Depuis le 30 juin, l’Agence pour la Sécurité de la Chaine alimentaire (AFSCA) permet à tout un chacun de consulter les résultats des inspections des fournisseurs de service aux consommateurs sur sa plateforme FoodWeb. Tout est répertorié, des restaurant aux snacks en passant par les prisons et les cantines scolaires. Un pas dans la bonne direction, mais un pas insuffisant.

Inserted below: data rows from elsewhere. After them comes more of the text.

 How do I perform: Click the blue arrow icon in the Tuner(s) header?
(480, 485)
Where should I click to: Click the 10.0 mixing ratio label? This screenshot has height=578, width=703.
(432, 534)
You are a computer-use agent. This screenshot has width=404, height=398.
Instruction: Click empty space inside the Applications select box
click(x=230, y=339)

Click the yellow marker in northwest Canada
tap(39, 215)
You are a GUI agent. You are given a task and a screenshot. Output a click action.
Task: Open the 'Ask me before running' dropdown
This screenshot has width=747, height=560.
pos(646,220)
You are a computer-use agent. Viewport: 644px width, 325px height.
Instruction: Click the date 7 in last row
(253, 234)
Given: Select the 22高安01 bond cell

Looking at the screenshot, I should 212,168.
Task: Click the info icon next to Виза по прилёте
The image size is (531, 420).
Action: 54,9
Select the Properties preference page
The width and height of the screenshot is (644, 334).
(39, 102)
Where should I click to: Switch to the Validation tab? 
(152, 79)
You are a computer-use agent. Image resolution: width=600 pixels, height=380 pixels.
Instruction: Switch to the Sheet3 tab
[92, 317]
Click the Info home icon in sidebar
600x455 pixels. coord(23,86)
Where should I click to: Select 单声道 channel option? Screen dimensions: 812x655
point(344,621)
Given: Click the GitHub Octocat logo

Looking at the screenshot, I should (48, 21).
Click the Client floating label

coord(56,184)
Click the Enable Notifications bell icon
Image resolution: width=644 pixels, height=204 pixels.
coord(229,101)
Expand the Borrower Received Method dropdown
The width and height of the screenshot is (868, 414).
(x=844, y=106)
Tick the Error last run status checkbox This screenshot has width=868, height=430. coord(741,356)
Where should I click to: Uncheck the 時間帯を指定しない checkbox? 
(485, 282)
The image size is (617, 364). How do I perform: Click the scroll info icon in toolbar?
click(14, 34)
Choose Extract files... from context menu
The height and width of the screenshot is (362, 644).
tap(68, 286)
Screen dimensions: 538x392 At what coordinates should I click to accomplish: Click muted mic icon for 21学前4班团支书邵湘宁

Le boulanger du coin est-il exemplaire du point de vue sanitaire ? Le mien l’est. L’AFSCA lui a décerné la mention « Très bien », l’équivalent d’une médaille d’argent. Je suis content de le savoir. Et pourtant, j’aimerais pouvoir en savoir plus.

quentin

En 2014, 30% (PDF) des établissements contrôlés par l’AFSCA ont reçu un avertissement ou un PV. Ce chiffre monte à 40% (PDF) pour l’horeca et les cuisines de collectivités.

L’AFSCA travaille avec de l’argent public, il est donc légitime que les résultats de son travail puissent être connus de tous. Et pourtant, on sent que ce n’est pas fait de gaieté de coeur. L’AFSCA est en fait poussée dans le dos par un arrêt du Conseil d’Etat.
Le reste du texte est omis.